A new analysis from Cerulli Associates suggests “strategic
top-down branding” and careful control of the client experience are well worth
the effort (and expense) for financial services firms.
Scott Smith, director at Cerulli, explains that firms involved in investment management, advice and recordkeeping place very different values on strategic branding activities. Many firms are understandably hesitant to push resources into branding/marketing initiatives designed more with long-term benefits in mind than short-term balance sheet performance. But in a highly competitive investment services
marketplace, such efforts will be increasingly important to attracting and maintaining customers, Cerulli asserts.

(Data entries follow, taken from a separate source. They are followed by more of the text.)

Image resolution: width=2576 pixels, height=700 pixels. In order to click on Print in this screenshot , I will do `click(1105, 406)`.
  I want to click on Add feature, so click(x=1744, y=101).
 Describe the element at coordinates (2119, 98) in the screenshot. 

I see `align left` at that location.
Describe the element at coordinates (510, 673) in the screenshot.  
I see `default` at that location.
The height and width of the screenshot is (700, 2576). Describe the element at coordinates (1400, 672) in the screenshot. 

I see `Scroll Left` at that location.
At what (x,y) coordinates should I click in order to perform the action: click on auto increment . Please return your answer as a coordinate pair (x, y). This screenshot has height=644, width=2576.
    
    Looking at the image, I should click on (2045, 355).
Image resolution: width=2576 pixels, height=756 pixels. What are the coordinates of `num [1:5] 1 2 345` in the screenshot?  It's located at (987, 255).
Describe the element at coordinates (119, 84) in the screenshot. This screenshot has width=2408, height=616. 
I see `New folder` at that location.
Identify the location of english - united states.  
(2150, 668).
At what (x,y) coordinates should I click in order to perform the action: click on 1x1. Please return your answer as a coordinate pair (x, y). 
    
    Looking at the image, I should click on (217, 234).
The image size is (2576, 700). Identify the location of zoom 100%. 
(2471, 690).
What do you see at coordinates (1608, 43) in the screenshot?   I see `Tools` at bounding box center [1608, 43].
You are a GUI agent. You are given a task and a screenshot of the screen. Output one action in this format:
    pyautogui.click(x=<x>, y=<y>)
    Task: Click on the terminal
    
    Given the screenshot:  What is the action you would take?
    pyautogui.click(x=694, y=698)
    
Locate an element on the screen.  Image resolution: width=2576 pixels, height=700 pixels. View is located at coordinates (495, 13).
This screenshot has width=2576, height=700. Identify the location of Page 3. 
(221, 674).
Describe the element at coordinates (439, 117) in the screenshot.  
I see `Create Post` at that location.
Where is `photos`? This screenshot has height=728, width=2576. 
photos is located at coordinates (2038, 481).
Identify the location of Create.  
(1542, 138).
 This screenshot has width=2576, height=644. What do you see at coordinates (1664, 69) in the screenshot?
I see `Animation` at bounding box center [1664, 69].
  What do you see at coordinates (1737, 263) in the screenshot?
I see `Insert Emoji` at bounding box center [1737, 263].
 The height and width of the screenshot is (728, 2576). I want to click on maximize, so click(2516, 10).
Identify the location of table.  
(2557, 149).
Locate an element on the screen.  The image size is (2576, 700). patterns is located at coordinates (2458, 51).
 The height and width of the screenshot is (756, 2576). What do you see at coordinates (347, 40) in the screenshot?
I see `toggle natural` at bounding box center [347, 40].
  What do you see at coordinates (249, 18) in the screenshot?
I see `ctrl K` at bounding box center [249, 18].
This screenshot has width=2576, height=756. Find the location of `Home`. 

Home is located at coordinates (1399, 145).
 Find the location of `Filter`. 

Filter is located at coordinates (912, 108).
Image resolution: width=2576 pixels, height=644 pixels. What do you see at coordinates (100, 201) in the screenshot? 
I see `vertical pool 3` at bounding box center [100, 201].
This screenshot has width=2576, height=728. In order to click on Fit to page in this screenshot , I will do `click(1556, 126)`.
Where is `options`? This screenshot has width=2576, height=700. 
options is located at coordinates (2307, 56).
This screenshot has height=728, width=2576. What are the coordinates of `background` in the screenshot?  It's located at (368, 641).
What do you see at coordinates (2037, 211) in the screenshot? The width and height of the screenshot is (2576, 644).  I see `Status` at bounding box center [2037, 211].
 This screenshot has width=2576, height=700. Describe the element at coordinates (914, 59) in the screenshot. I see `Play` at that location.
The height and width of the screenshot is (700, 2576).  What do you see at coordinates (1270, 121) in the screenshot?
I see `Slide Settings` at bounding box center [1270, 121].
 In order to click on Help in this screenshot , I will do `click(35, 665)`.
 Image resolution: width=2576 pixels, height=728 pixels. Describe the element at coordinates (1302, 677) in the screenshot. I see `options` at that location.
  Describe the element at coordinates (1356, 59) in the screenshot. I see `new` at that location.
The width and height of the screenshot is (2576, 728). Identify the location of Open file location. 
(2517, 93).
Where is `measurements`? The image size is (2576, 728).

According to the analysis, investors are often unclear about
the relative objective merits of one firm versus another, “which makes it important for
providers to offer easy-to-understand overviews of their various engagement
levels to make it easier for prospective investors to seek out options that are
of greatest relevance to them.”
Important to consider, clients are much more likely to stay with a firm than to
switch, even when they are not highly satisfied with the service, says Smith. “Firms
seeking to increase market-share should focus on marketing and service
campaigns that make new transitions as pleasant as possible,” he says.
And of course, creating and maintaining a trustworthy
brand experience is tantamount to long-term success.
“Consumers do not have the time to spend comparing various
investment options,” Smith adds. “Instead, people are far more likely to take a
path of less resistance by seeking out recommendations from trusted sources or
choosing firms whose brand they have become comfortable with over time.”